**What to produce**
Go through the listing and return every line with "Image" in it.

────────

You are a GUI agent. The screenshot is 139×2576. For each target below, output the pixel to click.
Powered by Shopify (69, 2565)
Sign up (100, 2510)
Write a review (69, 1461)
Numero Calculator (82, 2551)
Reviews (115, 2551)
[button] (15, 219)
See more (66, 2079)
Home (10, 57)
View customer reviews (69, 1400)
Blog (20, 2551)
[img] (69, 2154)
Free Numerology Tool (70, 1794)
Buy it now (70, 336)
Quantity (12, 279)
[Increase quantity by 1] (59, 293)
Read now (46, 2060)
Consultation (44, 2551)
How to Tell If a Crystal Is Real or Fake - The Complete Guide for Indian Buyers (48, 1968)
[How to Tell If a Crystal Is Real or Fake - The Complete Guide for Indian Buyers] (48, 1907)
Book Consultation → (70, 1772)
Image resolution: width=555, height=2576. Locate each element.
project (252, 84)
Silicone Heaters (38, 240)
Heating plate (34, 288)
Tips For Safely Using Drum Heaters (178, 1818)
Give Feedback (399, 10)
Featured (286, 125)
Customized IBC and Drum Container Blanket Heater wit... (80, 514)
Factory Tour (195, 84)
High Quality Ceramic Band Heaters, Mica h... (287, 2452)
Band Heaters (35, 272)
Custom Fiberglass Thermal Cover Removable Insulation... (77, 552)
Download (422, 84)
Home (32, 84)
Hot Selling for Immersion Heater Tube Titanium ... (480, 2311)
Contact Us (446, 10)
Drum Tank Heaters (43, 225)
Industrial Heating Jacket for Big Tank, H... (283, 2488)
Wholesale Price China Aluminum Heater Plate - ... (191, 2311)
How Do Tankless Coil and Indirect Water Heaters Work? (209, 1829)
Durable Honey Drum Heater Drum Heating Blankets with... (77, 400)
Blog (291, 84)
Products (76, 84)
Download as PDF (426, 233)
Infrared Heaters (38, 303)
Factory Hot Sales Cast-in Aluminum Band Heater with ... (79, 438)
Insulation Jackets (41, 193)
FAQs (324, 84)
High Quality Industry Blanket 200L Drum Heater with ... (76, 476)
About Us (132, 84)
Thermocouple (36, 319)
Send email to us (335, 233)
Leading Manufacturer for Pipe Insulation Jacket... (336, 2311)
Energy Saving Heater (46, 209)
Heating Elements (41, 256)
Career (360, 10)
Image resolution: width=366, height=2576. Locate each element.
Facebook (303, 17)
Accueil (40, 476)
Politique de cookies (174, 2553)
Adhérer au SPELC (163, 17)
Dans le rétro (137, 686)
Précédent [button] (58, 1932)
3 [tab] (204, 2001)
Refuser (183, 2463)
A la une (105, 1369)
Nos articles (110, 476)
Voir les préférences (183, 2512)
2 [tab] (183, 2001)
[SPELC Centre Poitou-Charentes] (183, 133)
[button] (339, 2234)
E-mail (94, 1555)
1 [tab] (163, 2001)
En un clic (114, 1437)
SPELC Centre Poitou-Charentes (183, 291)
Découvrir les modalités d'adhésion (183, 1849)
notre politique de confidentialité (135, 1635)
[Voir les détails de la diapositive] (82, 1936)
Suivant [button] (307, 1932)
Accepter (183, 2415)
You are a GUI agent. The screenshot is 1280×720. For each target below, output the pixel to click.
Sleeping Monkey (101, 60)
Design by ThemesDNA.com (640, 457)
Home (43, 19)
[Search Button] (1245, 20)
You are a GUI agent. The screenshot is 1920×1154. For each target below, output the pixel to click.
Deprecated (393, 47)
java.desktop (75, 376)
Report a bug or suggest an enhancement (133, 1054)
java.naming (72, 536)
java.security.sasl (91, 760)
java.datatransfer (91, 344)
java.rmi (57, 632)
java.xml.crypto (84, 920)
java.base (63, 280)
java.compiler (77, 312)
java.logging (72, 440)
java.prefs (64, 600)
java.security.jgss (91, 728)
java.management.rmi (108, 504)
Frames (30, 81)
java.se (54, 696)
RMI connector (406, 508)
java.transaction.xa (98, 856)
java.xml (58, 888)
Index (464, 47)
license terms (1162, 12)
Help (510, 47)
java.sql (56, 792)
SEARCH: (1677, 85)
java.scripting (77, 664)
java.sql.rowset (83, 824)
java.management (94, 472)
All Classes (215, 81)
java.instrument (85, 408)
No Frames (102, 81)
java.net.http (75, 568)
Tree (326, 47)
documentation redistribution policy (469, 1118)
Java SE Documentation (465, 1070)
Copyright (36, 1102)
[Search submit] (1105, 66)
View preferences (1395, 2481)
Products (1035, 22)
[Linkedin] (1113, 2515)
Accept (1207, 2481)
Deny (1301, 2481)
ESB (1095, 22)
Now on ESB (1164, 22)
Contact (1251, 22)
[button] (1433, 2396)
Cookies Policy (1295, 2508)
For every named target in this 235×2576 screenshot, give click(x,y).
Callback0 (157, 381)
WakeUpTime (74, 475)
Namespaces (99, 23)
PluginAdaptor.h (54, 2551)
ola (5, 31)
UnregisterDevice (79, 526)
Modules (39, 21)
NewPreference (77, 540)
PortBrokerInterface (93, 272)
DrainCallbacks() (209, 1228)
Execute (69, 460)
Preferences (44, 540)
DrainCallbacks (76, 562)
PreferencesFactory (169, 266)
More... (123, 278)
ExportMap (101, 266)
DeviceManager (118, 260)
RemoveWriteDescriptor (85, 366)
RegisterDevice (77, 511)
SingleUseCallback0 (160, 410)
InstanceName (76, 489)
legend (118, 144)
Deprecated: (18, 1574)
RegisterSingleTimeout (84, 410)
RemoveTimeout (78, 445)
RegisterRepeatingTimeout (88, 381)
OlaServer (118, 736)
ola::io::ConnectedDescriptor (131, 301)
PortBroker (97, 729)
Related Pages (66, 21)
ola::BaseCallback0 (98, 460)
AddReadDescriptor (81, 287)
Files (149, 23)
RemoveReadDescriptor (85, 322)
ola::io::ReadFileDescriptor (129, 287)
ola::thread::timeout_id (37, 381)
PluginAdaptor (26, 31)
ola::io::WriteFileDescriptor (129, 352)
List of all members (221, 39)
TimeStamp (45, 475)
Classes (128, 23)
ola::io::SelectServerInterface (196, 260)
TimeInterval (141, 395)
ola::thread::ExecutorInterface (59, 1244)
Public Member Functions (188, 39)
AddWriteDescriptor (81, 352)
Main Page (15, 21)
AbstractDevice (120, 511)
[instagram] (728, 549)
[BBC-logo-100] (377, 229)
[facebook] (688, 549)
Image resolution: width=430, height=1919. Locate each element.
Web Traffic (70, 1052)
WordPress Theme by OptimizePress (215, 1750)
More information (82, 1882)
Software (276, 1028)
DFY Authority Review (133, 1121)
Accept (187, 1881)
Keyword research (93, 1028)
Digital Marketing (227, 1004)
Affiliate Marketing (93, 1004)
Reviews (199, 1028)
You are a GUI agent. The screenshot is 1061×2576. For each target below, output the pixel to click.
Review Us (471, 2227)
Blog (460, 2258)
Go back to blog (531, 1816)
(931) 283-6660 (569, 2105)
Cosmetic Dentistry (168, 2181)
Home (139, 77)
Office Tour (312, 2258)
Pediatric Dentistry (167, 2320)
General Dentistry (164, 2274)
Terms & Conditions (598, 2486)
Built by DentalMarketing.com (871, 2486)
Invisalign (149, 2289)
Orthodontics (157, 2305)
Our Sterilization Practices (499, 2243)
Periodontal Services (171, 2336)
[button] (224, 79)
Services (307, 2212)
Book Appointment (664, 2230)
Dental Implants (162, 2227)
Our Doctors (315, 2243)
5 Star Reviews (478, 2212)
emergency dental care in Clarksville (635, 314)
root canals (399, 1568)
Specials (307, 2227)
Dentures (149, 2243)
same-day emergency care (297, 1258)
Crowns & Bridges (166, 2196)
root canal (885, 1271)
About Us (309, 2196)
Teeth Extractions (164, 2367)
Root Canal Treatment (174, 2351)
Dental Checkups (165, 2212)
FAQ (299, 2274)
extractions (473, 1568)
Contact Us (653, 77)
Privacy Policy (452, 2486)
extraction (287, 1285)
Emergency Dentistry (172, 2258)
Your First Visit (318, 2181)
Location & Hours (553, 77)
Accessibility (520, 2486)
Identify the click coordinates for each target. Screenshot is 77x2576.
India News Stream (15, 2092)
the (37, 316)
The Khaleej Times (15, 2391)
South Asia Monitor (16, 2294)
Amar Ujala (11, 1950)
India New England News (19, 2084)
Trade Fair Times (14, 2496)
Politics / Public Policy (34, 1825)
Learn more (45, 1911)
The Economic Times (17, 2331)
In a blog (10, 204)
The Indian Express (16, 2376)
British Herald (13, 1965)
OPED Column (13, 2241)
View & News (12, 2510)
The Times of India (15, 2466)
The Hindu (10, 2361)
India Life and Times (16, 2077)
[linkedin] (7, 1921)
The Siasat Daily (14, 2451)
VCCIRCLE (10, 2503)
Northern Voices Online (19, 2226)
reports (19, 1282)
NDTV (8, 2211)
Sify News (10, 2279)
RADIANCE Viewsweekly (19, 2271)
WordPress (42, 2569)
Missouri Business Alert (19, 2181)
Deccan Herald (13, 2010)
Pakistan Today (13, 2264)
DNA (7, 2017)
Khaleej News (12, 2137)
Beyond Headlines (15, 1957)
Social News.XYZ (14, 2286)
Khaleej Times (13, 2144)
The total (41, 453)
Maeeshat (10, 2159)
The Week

────────

**Answer to this problem**
Image resolution: width=555, height=2576. Locate each element.
Image resolution: width=366, height=2576. Locate each element.
Image resolution: width=430, height=1919. Locate each element.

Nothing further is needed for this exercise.